When astronauts depart for long-duration missions, a sufficient amount of oxygen without unnecessary payload would prove significant in deep space exploration. While scientists have found a way to produce oxygen from water in the microgravity of the International Space Station (ISS), it has proven to be unfeasible due to the use of heavy machinery and its maintenance. 

In what could prove to be a breakthrough, a team of experts from the University of Warwick in the United Kingdom, the University of Colorado Boulder and Freie Universitäet Berlin in Germany have developed a method to separate oxygen from hydrogen in water using magnets. If successful, this idea could be used in technologies to ensure unlimited oxygen supply to astronauts on missions to the Moon, Mars and beyond. 

According to an official statement by Warwick University, this idea emerged from research on magnetic phase separation under simulated microgravity conditions.

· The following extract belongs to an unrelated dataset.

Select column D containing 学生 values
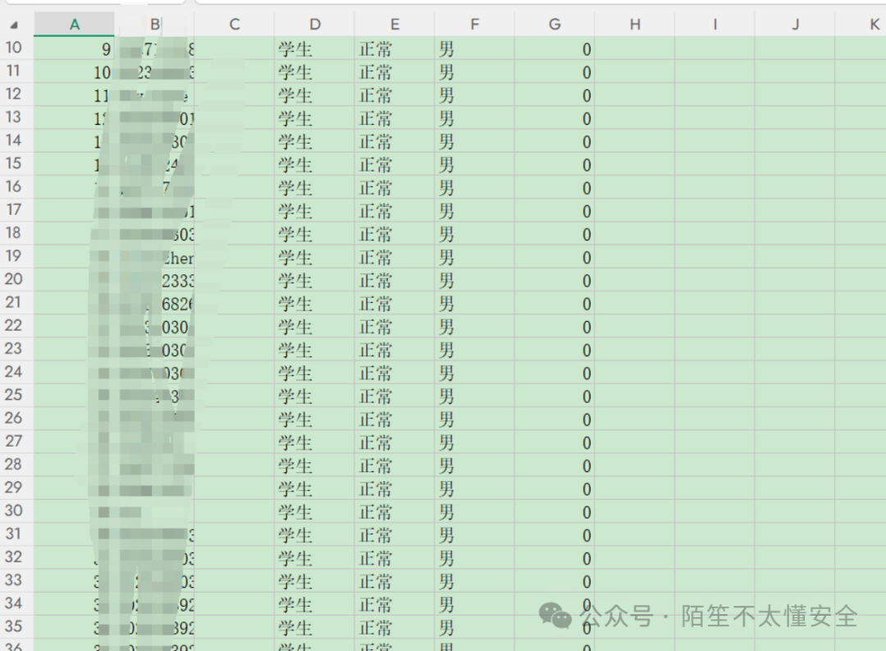This screenshot has height=651, width=886. tap(314, 24)
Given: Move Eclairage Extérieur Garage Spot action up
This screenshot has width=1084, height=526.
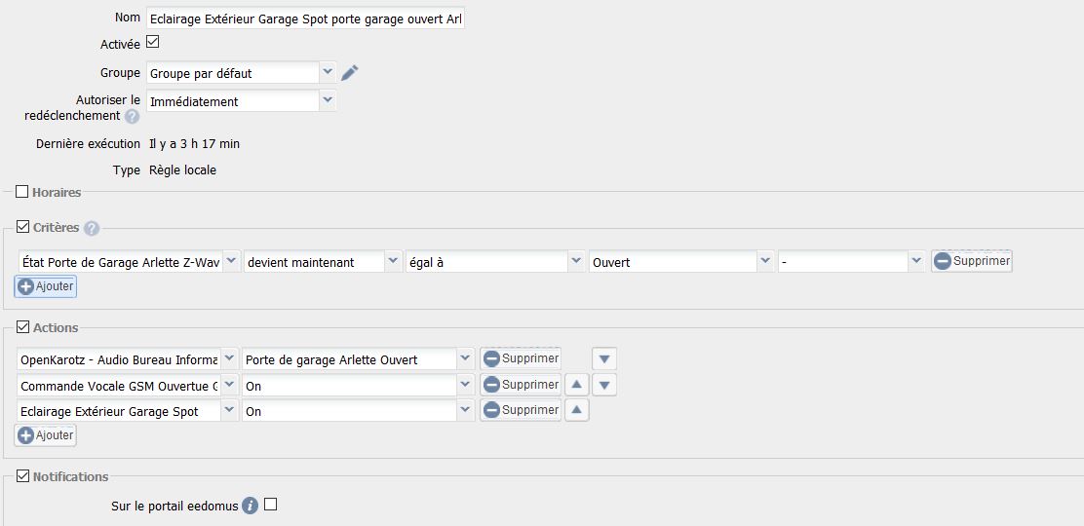Looking at the screenshot, I should [576, 410].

Through this research, the experts are aiming to extract oxygen from water and eliminate the need for heavy equipment.

Currently, oxygen is produced aboard the ISS using an electrolytic cell that splits water into hydrogen and oxygen. While this process might sound easy, the gases produced in the process need to be vented out. Notably, these gases are forced out using centrifuges, which are large and require significant mass, power, and maintenance. 

[The Environmental Control and Life Support System which consists of the Water Recovery System (WRS) and the Oxygen Generation System (OGS) installed aboard the ISS; Image: NASA]

Much to scientists' disappointment, a recent analysis of the electrolytic cell by NASA Ames Research Center revealed that "the same architecture on a trip to Mars would have such significant mass and reliability penalties that it wouldn’t make any sense to use." Through their new microgravity experiment, the experts demonstrated that the same results could be achieved using magnets in some cases. 

"Efficient phase separation in reduced gravitational environments is an obstacle for human space exploration and known since the first flights to space in the 1960s," Dr. Katharina Brinkert of the University of Warwick said in an official statement. "This phenomenon is a particular challenge for the life support system onboard spacecraft and the International Space Station (ISS) as oxygen for the crew is produced in water electrolyzer systems and requires separation from the electrode and liquid electrolyte."

Through this new technology, the experts aim to detach gas bubbles from the same electrode surfaces but without the hassle of heavy equipment. "This study demonstrates for the first time gas bubbles can be ‘attracted to’ and ‘repelled from’ a simple neodymium magnet in microgravity by immersing it in different types of aqueous solution," the experts noted. With their success, the team is confident that this technology involving magnets would work in the space environment and has immense scope in ensuring oxygen security during deep space missions.